Los viajes de Gilibert. Capítulo 8. Santo día.

Gris mañana de domingo, frío. A las siete cantó el galló y calló el ser en sueños. Gilibert, por fin nos aparece, acurrucado en una cama a duermevela, con la radio por bandera y la luz de un sol suave que ilumina pero no calienta en la ventana, haciéndose con el reino de la noche mientras el pueblo se despierta con olor a chimenea y a invierno viejo.

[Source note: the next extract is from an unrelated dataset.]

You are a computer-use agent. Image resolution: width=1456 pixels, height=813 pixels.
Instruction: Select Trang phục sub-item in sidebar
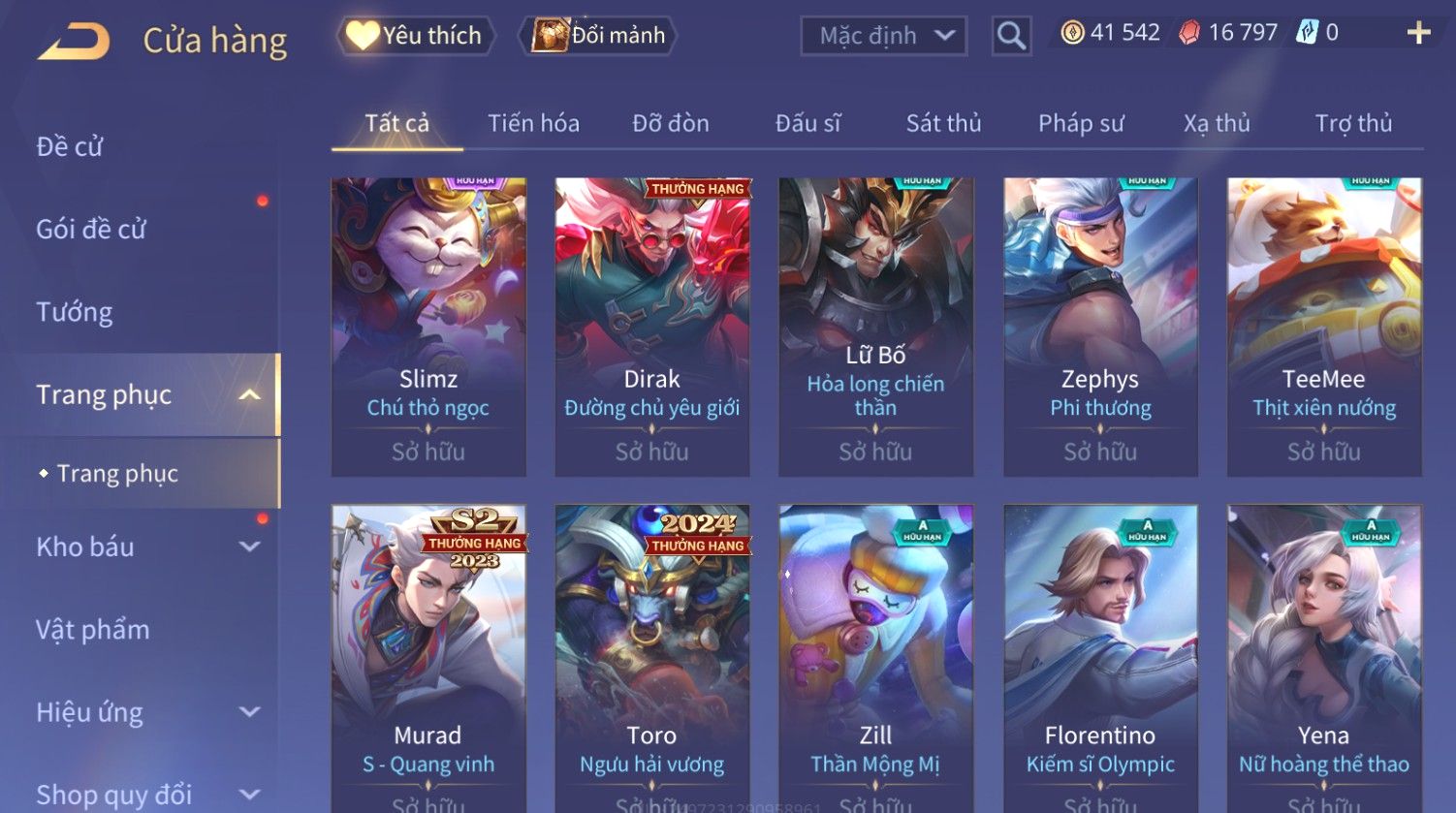coord(116,474)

“Si estamos en santo día, ¿qué dirá dios de todo esto? Ay de aquéllos que osen insatisfacer los deseos del que bien podría ser tan vengativo, que los sortilegios del averno le serán bien bienvenidos por la vida eterna. Yo por si acaso espero no trabajar este domingo y por lo más alto juro que no vuelvo a comer carne un viernes trece. ¿O no era así? ¡Qué importa! Andarás, con dios o con un sarpullido, pero habrás de levantarte. Así que andate y mueve el culo. Café… Tabaco… Vale.”

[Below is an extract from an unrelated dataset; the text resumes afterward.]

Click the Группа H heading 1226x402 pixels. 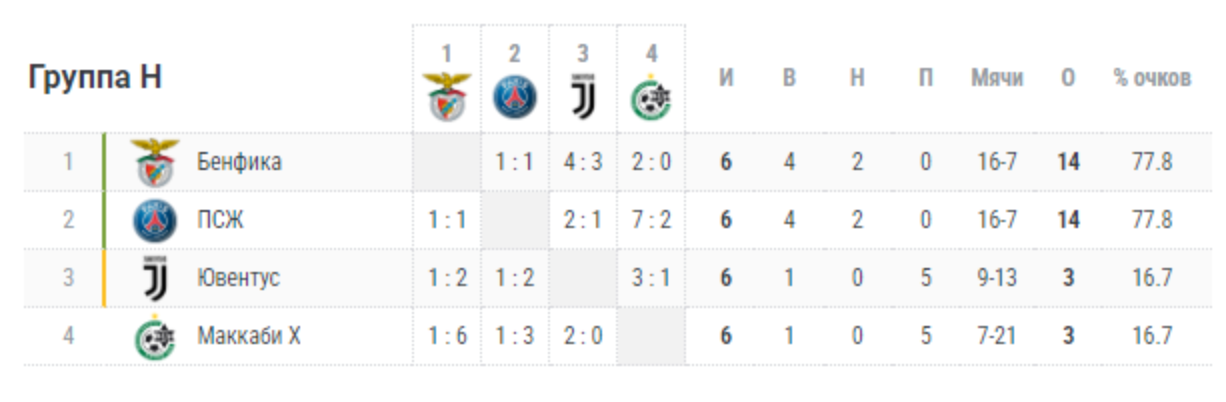click(95, 78)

La habitación desordenada y envuelta de papel gastado, calideografía exudada por los poros de su tiempo libre y su ligera tendencia esquizo, siempre al acecho de ese posible que le ayude a cumplir su sino, si no acude también a darle muerte por cansancio. Él ya no recuerda, quizá nunca le prestó atención a aquello, quizá ese fragmento de su historia ya se fue por peteneras, pero una vez estuvo vivo. No en el sentido literal de la palabra, claro; más bien bien lleno de vida. No como ahora, delgado y viejo y arrugado, calvo incipiente y sobre todo, anclado a una ilusión irrealizable. Llegado entonces el momento, el acecho que se cierne sobre un breve viaje sin retorno, Gilibert con saña hacer girar la manivela del molinillo de café mientras el frío se cuela por entre las rendijas de los ventanales de cuando otra monarquía reinaba, quizá otra causa nos moviese, en fin, ya de otro siglo. Gira que te gira y rueda.

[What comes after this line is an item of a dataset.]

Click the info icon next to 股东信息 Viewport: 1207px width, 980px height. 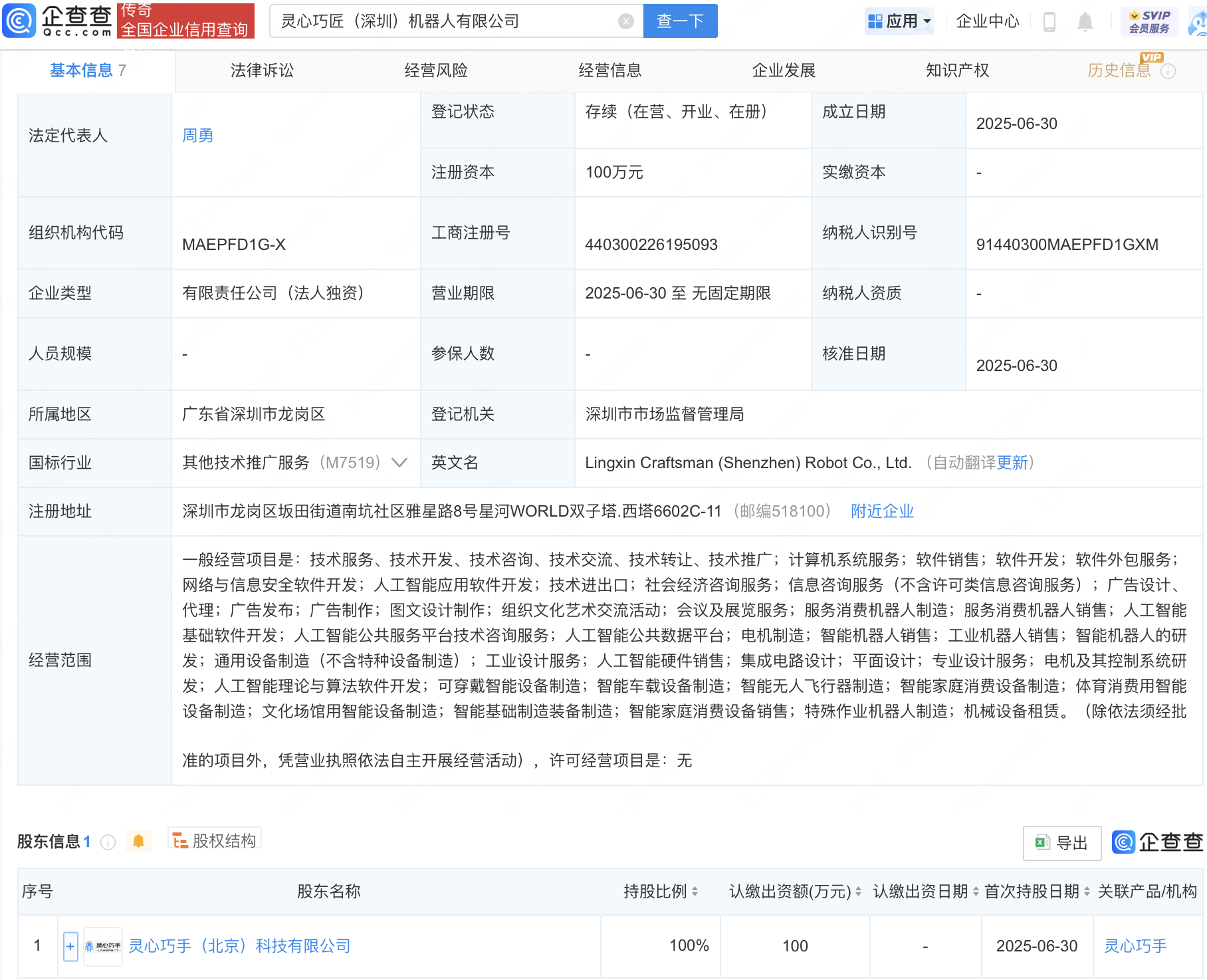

“Arreglar o no arreglar, he ahí la cuestión. Pero es que al fin y al cabo uno se acostumbra a despertarse al abrigo del frío y de una ostia mañanera que me atormenta y me abofetea en la cara cuando abro la puerta del salón nuestro de cada día. Si somos animales no debemos olvidarlo; es más si somos algo no es por el hastío de la constante térmica que nos calefacta, sino por venir siendo, que es gerundio, ante los cambios. Cuando uno es, el espíritu de Heidi nos ronda, nos enferma de ciudad y de equilibrio; pero cuando uno está es que se es sensible a los encantos de la variedad de ambientes. O al menos eso creo. Dejémoslo en que te apetece saludar al día con los pezones como escarpias. Yo también me apunto. ¿Quién ha dicho eso?”

Sin llegar a ser un sibarita, si valdría decir que Gilibert se esconde detrás de los pequeños detalles del continuo espacio tiempo. En otras palabras, su desayuno consiste, un domingo que no es cualquiera como éste, en 23 minutos perfectamente organizados donde se disfruta de tres aspectos, a saber, el proceso de elaboración, el de consumo y el de desgaste. ¿Y así durante cada día de su historia? Pues sí, desde que tiene conciencia. Otros dirían de él que es un snob, que ya valdría quedarse con los múltiplos de cinco, que los números primos no son de la familia de nuestro tiempo. Y si bien es cierto que cuando era un crío allá en los 70 se construyó un reloj de indivisibles para llevar la contraria a sus contactos, a día de hoy más bien parece que sólo es cuestión de praxis. 20 no le llegan para relajarse a la hora de la cafeína al leve roce de la nicotina en la garganta; 25 sin embargo tiene mala rima. Sentado en la mecedora que probablemente a más personas haya mecido en el mundo, tal y como le describía su padre, un ebanista metido a restaurador de muebles de principios de fin de siglo, pretérito pasado, sin duda un adelantado a su época, un iluso, Gilibert, Gili para los amigos, contempla como el Rabal despierta, Barcelona en vena un 20 de noviembre de aniversario y elecciones anticipadas y piensa.